INFORMATION GIVEN: Begin
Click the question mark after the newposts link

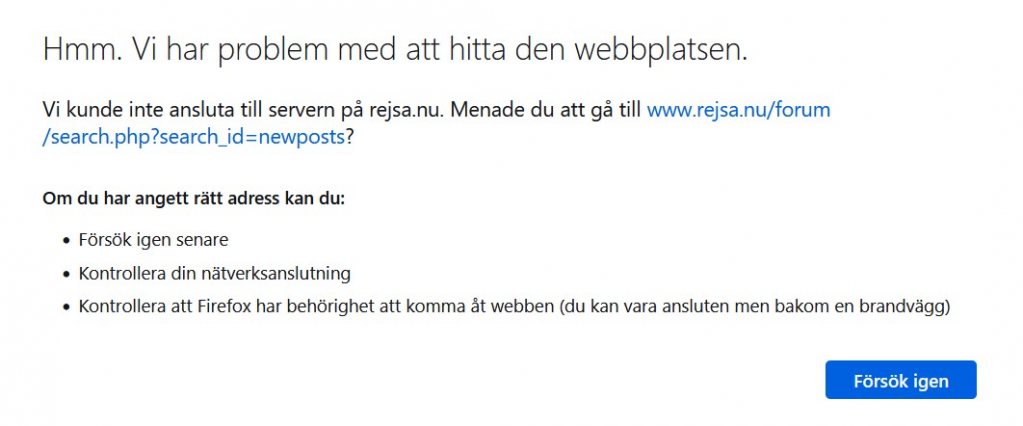(x=350, y=138)
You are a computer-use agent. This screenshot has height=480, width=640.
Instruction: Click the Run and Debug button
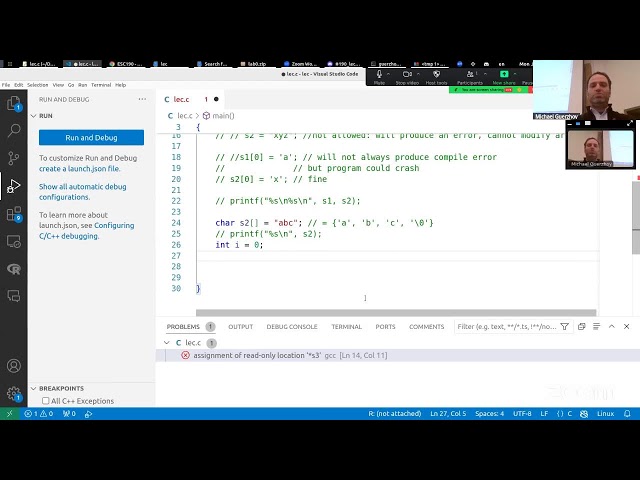pyautogui.click(x=91, y=138)
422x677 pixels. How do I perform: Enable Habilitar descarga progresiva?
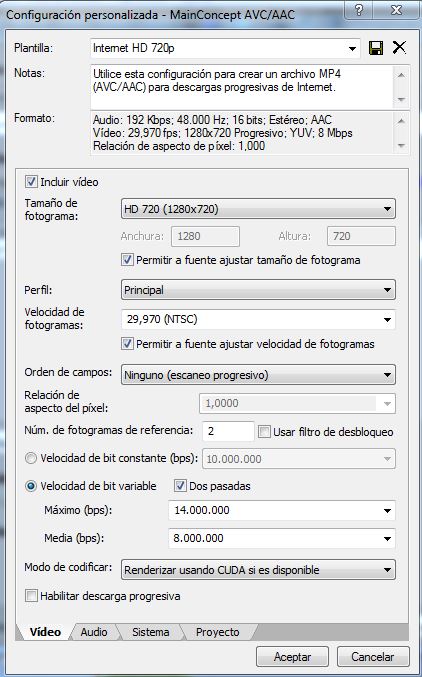[x=31, y=596]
INFORMATION GIVEN: End
WHAT IS NEEDED:
A word-for-word copy of the lines from the one with "Instruction: Click the Run and Debug button" through the last line of the data above is required, with both end lines included and no pictures.

OUTPUT FOR THIS TASK:
Instruction: Click the Run and Debug button
pyautogui.click(x=91, y=138)
422x677 pixels. How do I perform: Enable Habilitar descarga progresiva?
[x=31, y=596]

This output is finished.